Guarapuava tenta reverter os números que a colocam como o município de maior quantidade de indigentes do Estado. São 38.701 pessoas ou 25% de sua população, que é de 154.990 habitantes. Segundo dados da Fundação Getúlio Vargas, a cidade é a mais pobre do Paraná. O prefeito Vitor Hugo Burko (PSDB) garante que a reação começou nos últimos seis anos com o incentivo a programas de geração de renda.

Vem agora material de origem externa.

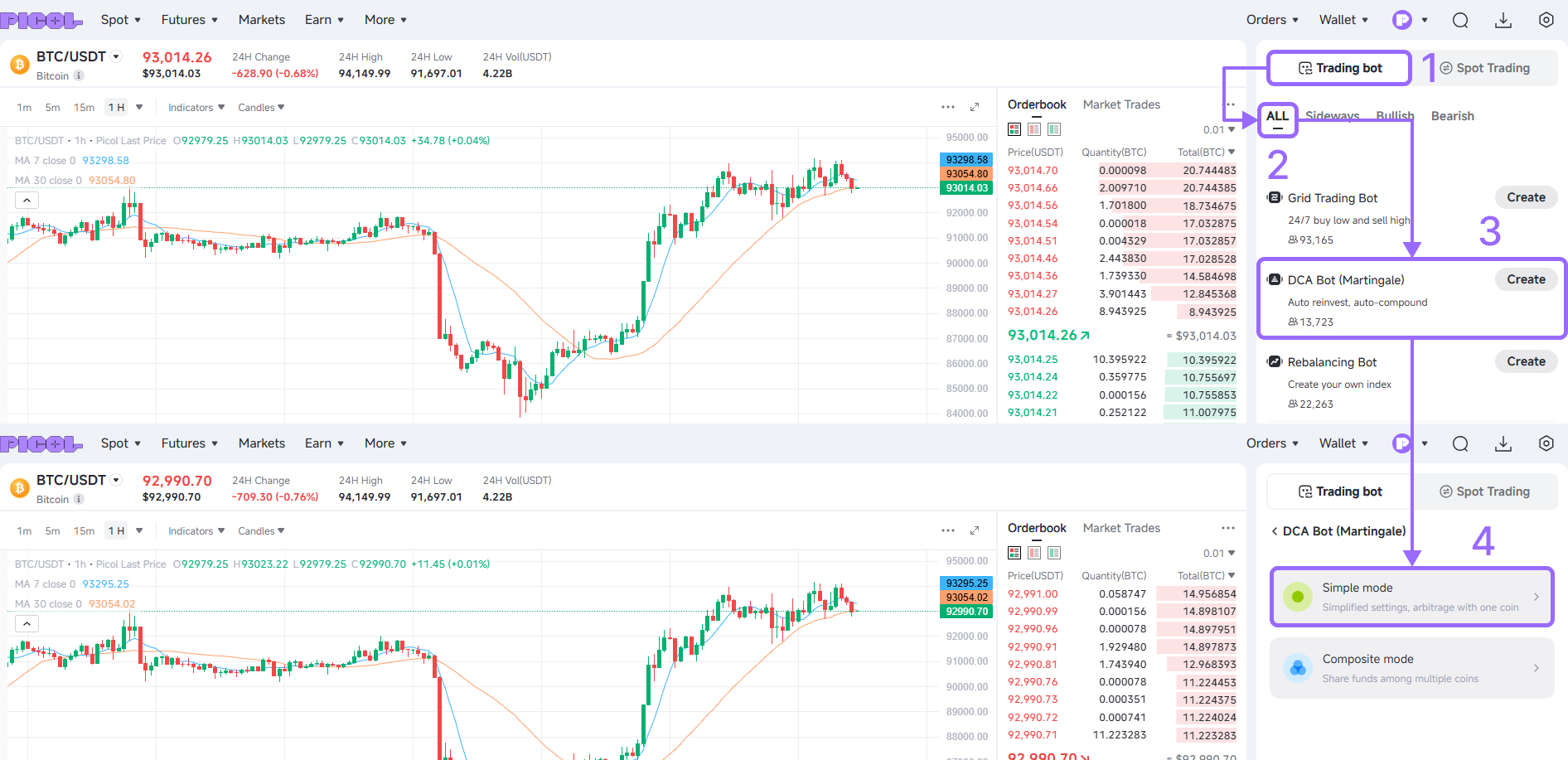The height and width of the screenshot is (760, 1568).
Task: Open the top BTC/USDT pair selector dropdown
Action: coord(117,56)
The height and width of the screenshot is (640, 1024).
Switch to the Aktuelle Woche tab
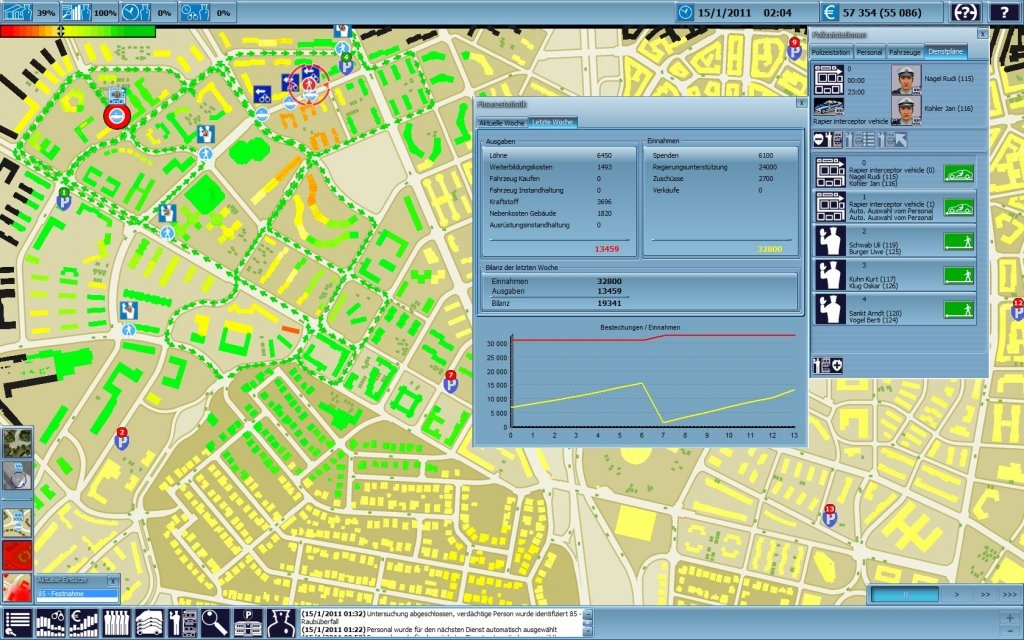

Das 27 favelas que existiam em Guarapuava, cita como exemplo, nenhuma existe mais. ‘‘O que temos são focos de ocupações irregulares’’, afirma a secretária de Promoção Social do município, Altiva Karam Holocheski. A mudança no quadro social deve-se à implantação de uma política de capacitação e geração de renda, aliada a uma ação agrícola - interrompida no período de 1989 a 1996, segundo a prefeitura -, que provocou o retorno do homem ao campo.
Os principais responsáveis por essa reversão são a diversificação de atividades agropecuárias através de 21 programas e projetos destinados aos micro e pequenos produtores rurais, que beneficiam cerca de 12 mil pessoas, organizadas na Cooperativa de Micro e Pequenos Produtores Rurais de Guarapuava e Região.
De acordo com o prefeito Vitor Hugo Burko, soma-se a isso a criação do Centro Educacional e Tecnológico de Guarapuava e a reforma agrária municipalizada com seis assentamentos nos distritos de Guará, Entre Rios e Guairacá, atendendo 211 famílias na Fazenda Rosa, São Pedro, Europa, Carolina, Bananas e Paiol de Telhas.
‘‘Entendemos que os programas só dão resultados a médio e longo prazos’’, afirma o secretário municipal de Agricultura, Josef Phan Filho, para quem os índices de pobreza não surgiram de um dia para outro. ‘‘Trata-se da falta de políticas de administrações anteriores que não pensaram em desenvolver o interior do município e nem em oferecer condições de melhoria sócio-econômica à população’’, completa o secretário municipal de Indústria e Comércio, Sergio Zarpellon.